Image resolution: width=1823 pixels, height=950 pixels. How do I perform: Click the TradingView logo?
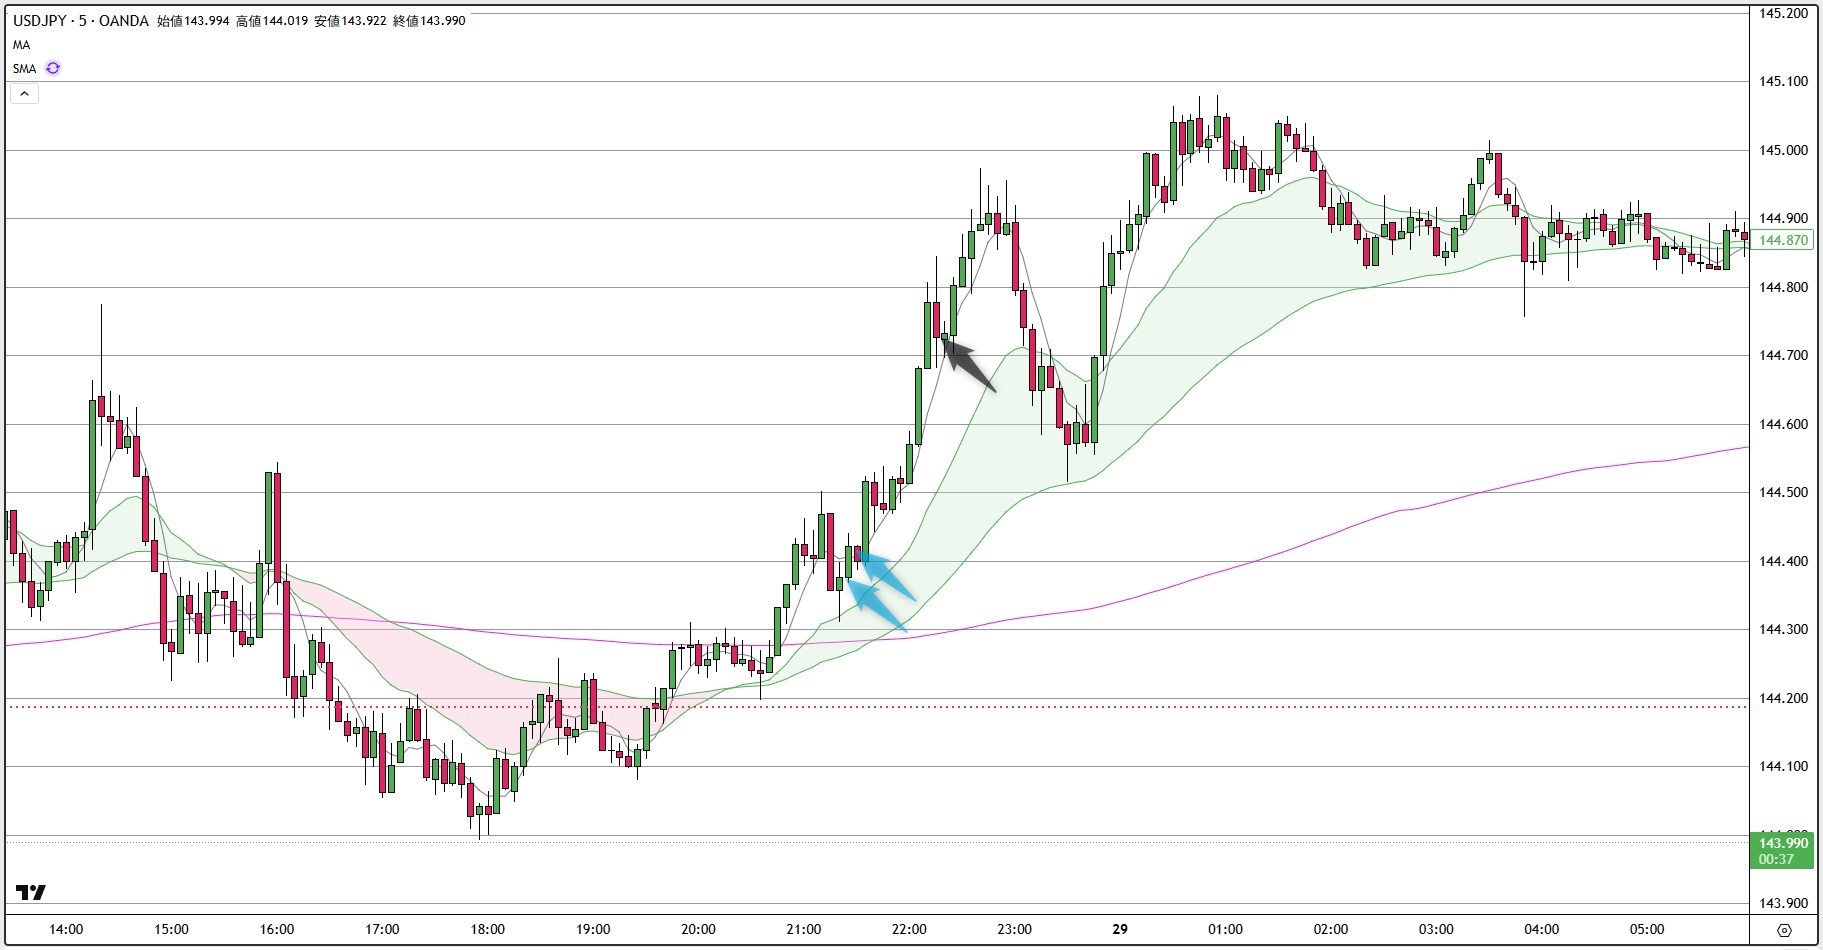(x=31, y=892)
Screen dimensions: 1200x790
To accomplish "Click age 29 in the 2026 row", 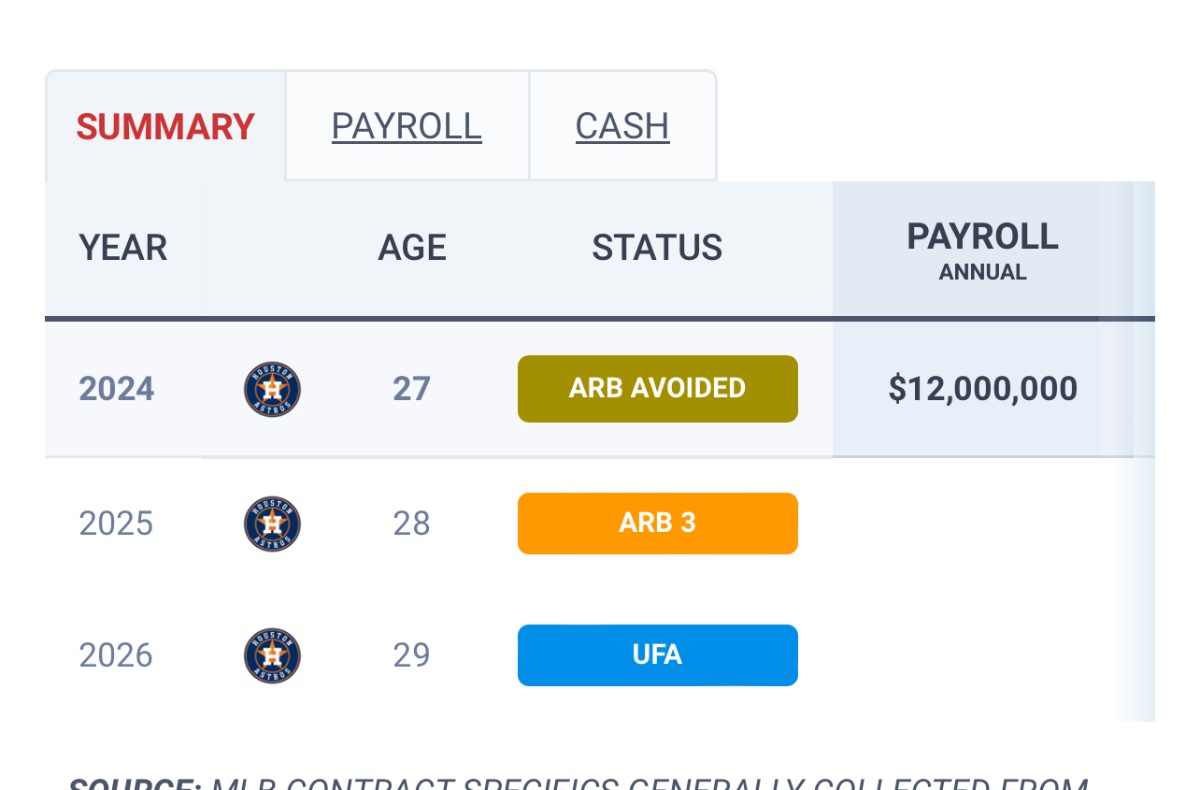I will click(411, 656).
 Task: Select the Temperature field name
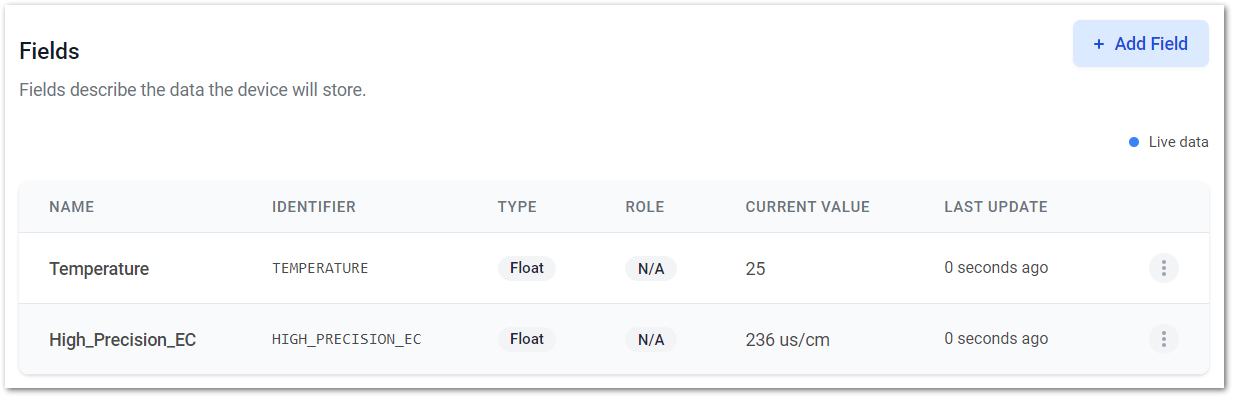[99, 269]
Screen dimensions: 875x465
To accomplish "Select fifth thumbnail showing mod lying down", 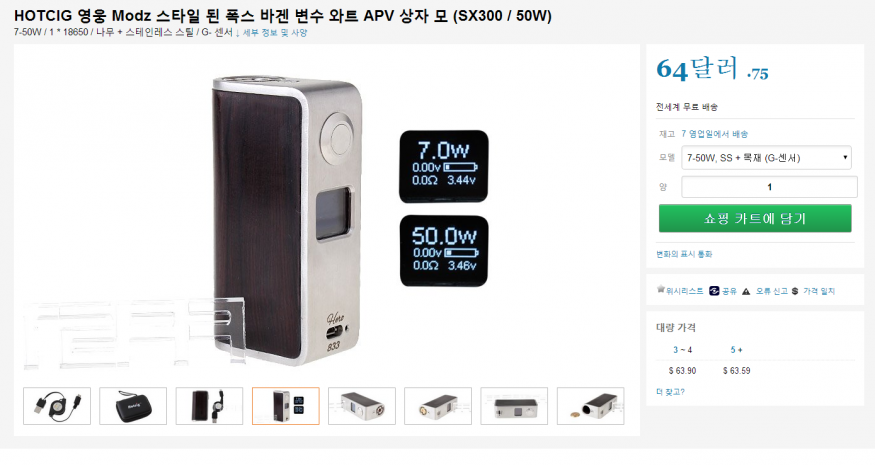I will point(362,406).
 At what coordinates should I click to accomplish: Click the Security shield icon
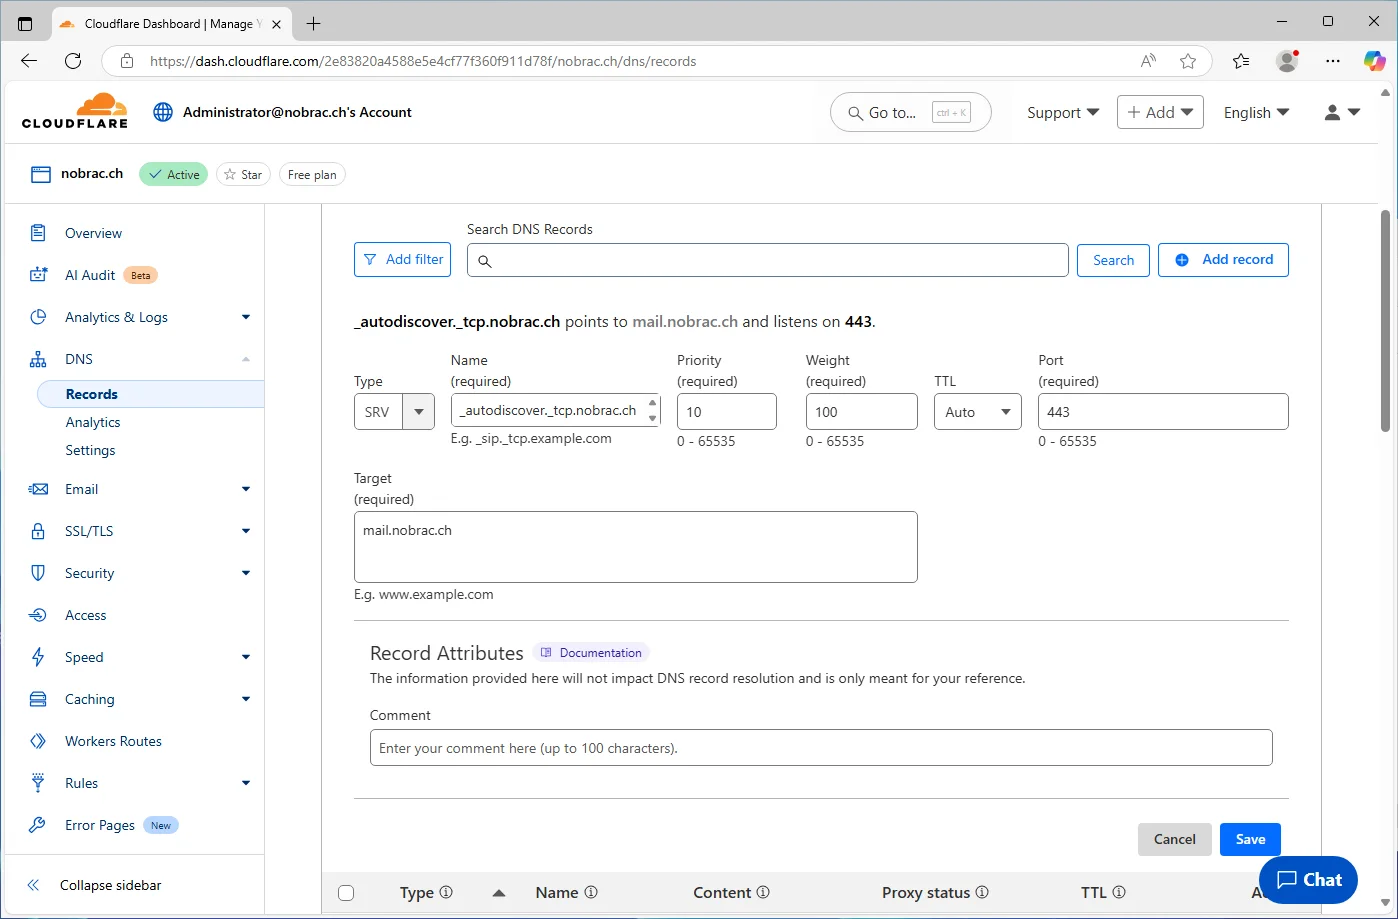click(38, 573)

•••••

= Problem to work on =
Write out the listing above, starting at the line that contains "At what coordinates" and ending at the end of the listing, with no changes. Leave the pictures out of your copy.

= Finished task =
 At what coordinates should I click to accomplish: Click the Security shield icon
click(38, 573)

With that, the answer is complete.